[INFORMATION SHOWN]
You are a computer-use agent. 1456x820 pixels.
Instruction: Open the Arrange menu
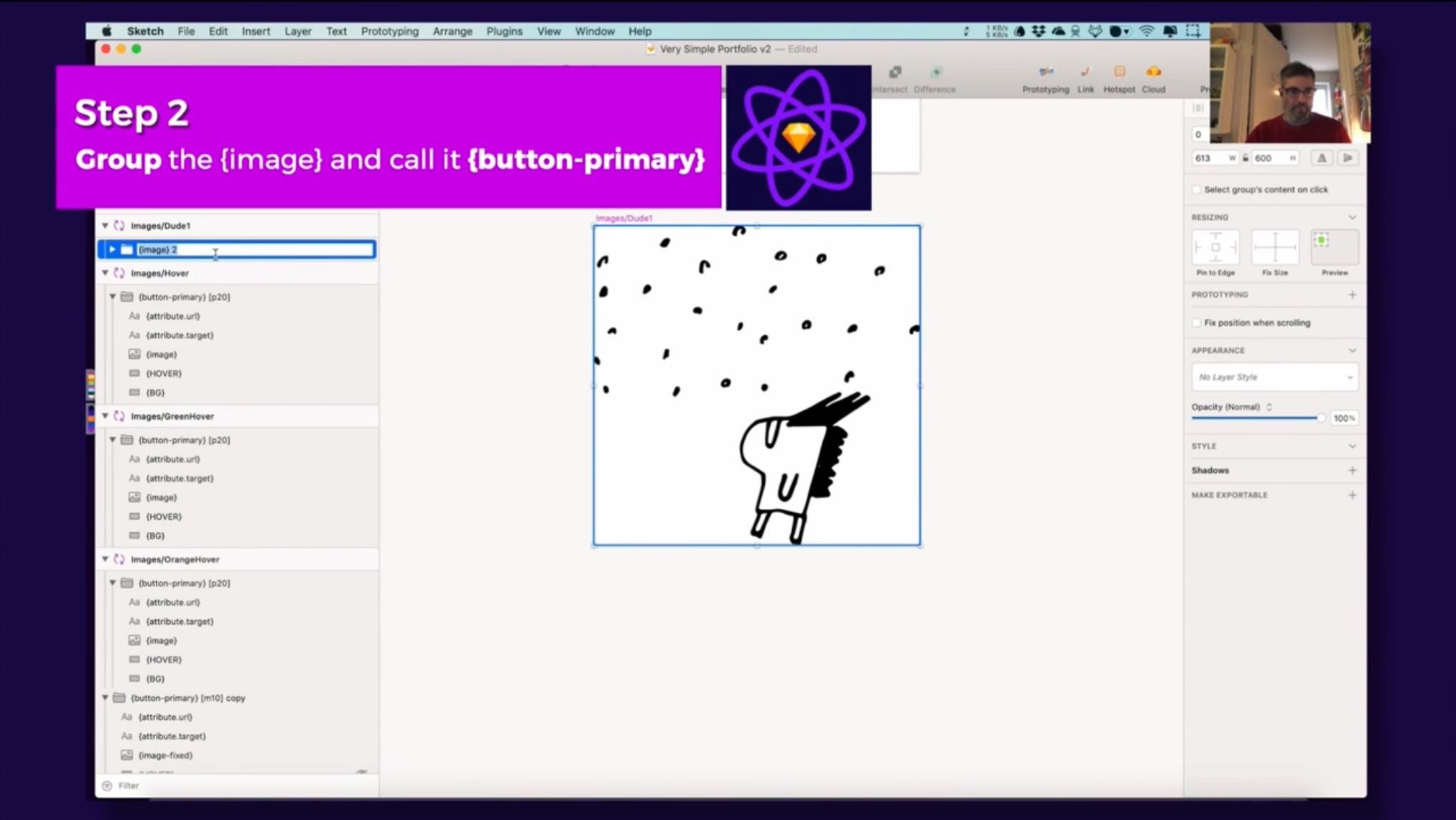pos(452,31)
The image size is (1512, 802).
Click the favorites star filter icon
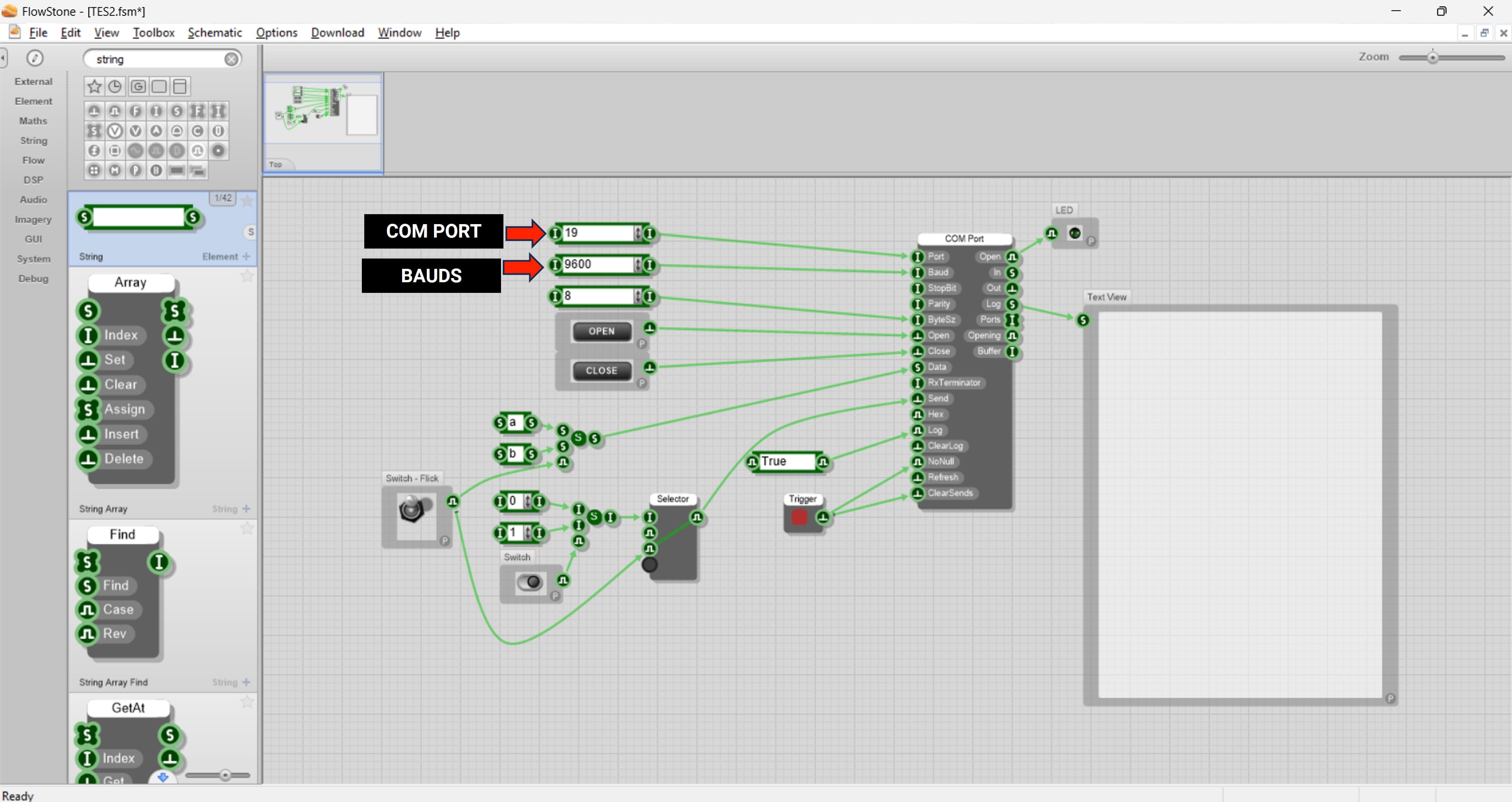[x=94, y=87]
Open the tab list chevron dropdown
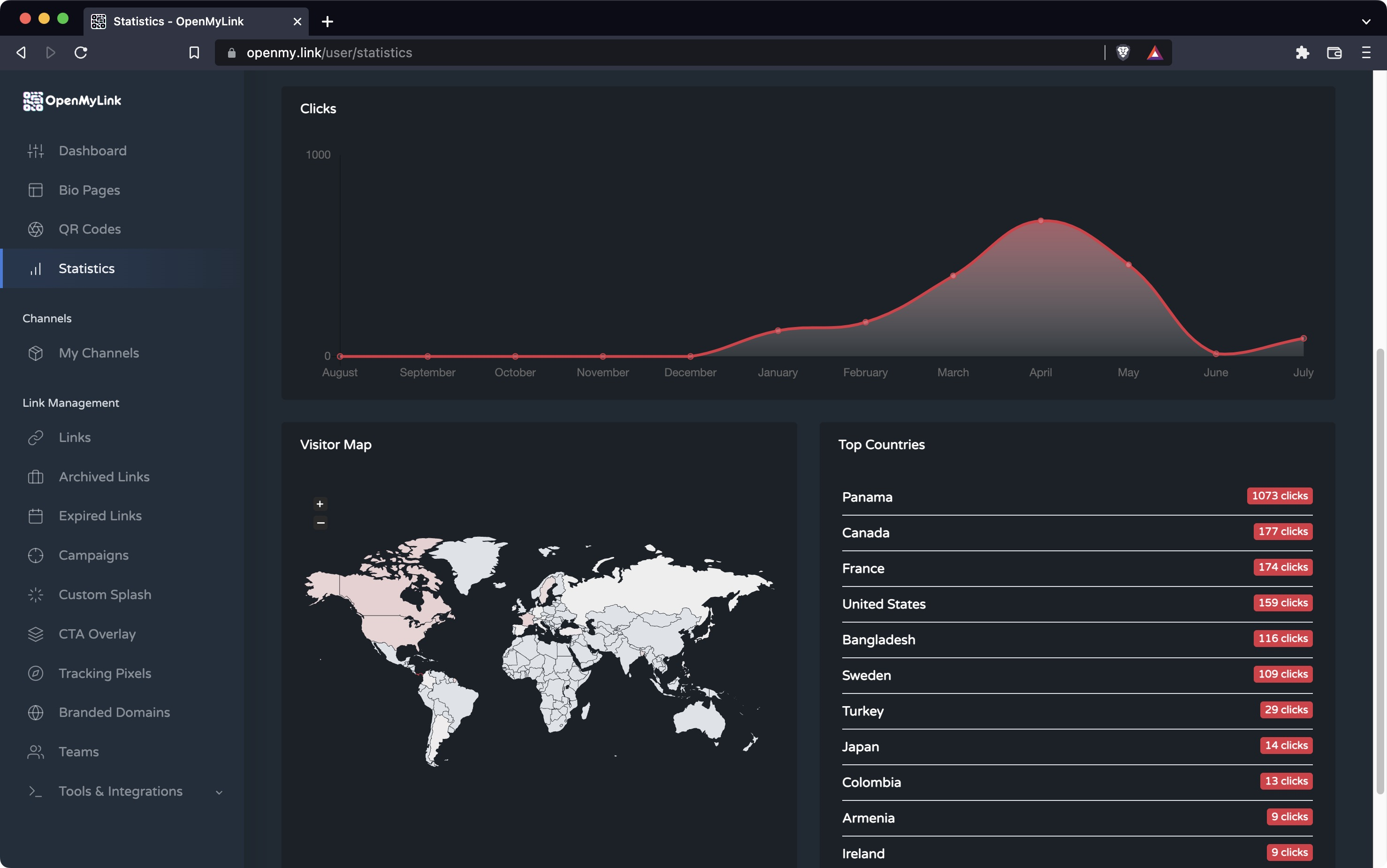This screenshot has height=868, width=1387. pyautogui.click(x=1366, y=22)
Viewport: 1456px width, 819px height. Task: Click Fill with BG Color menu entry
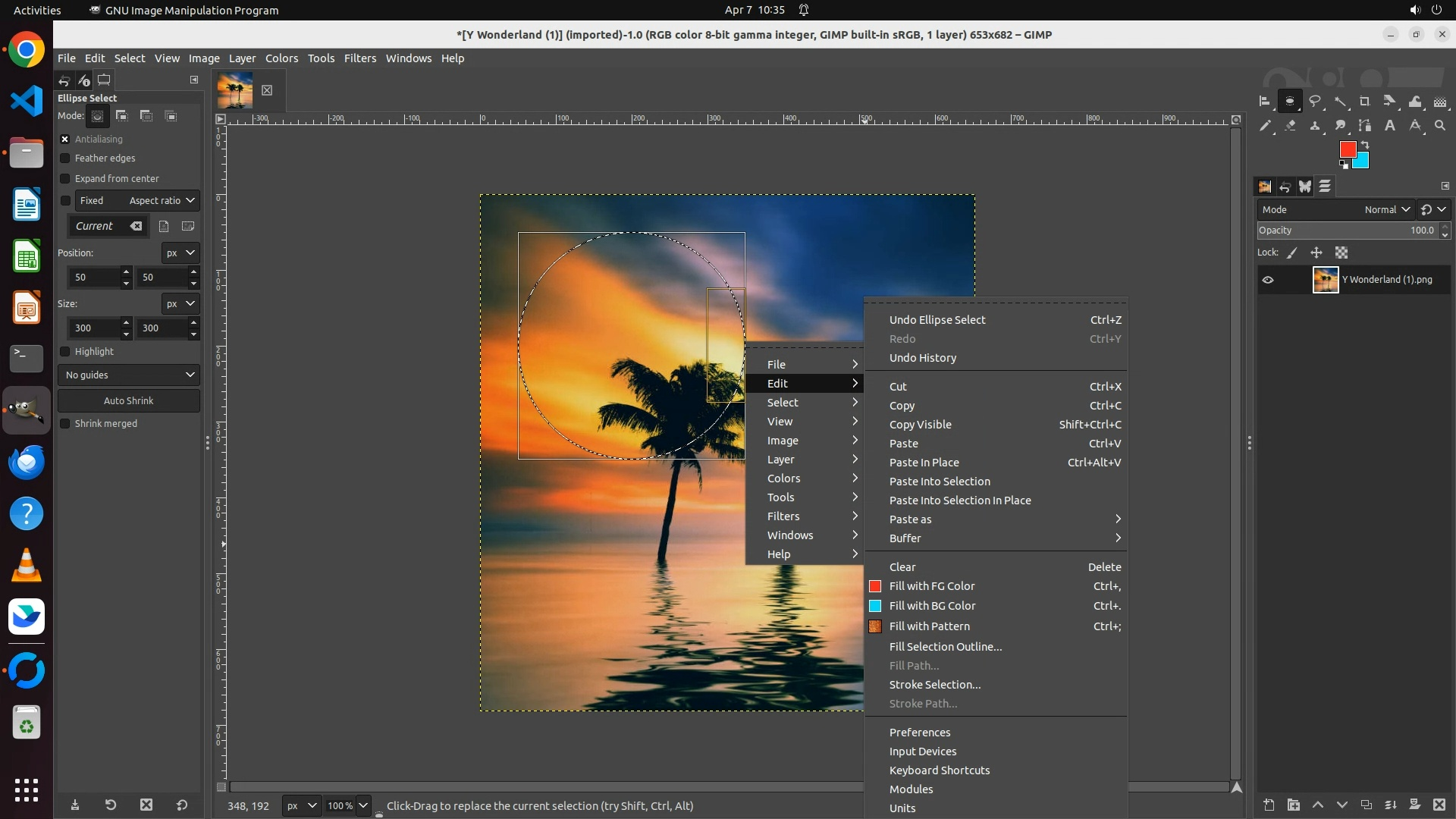click(x=932, y=606)
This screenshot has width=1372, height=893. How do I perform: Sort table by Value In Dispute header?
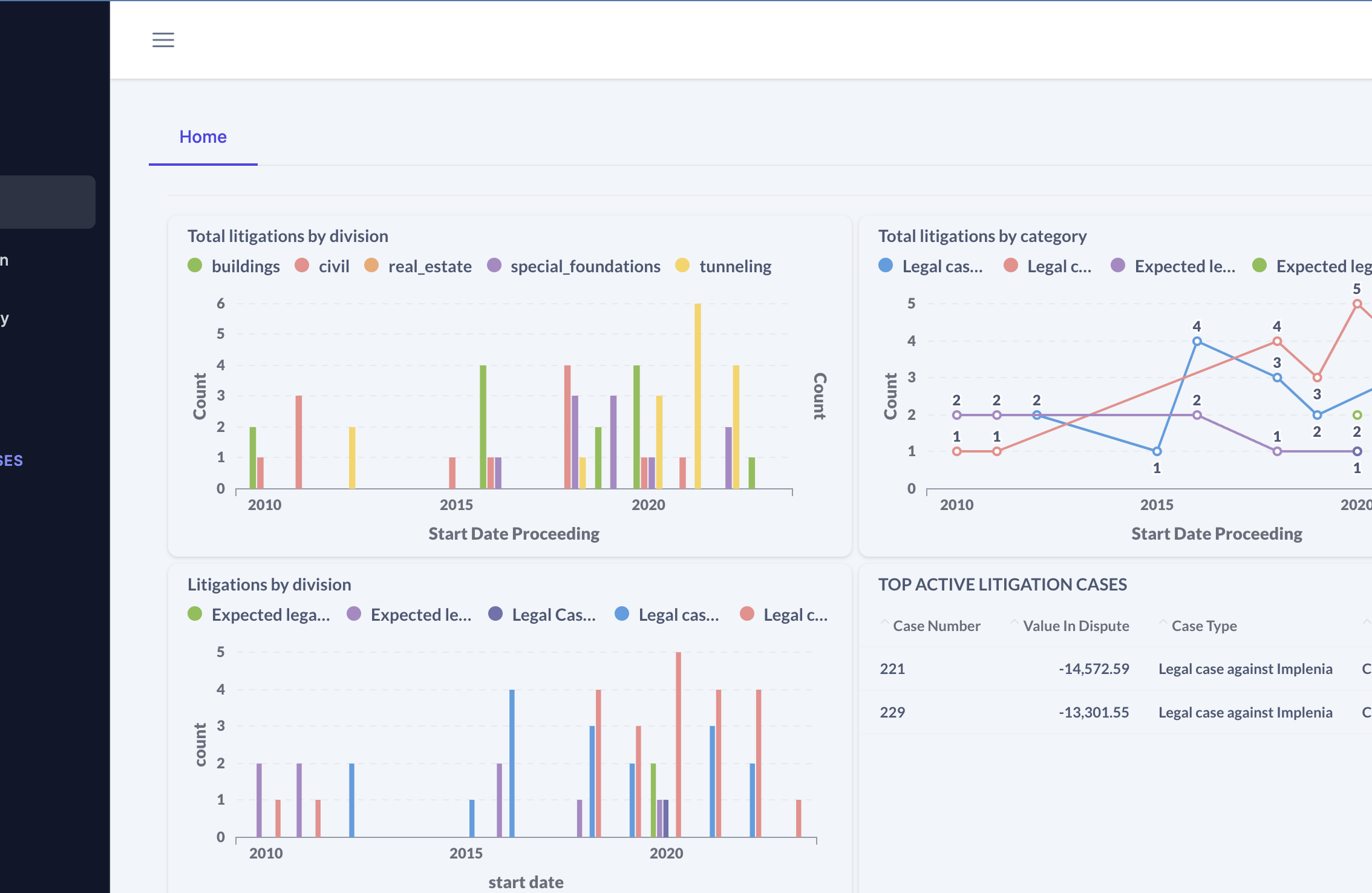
[/INFORMATION SHOWN]
PROMPT >> Write the records out again in full, exactly, and skip every picture.

ANSWER SECTION >>
You are a computer-use agent. 1456x820 pixels.
Instruction: Open the Arrange menu
pos(452,31)
The image size is (1512, 802).
Click the favorites star filter icon
[x=94, y=87]
Open the tab list chevron dropdown
This screenshot has height=868, width=1387. pyautogui.click(x=1366, y=22)
Viewport: 1456px width, 819px height. Task: Click Fill with BG Color menu entry
click(x=932, y=606)
This screenshot has width=1372, height=893. How do I perform: Sort table by Value In Dispute header?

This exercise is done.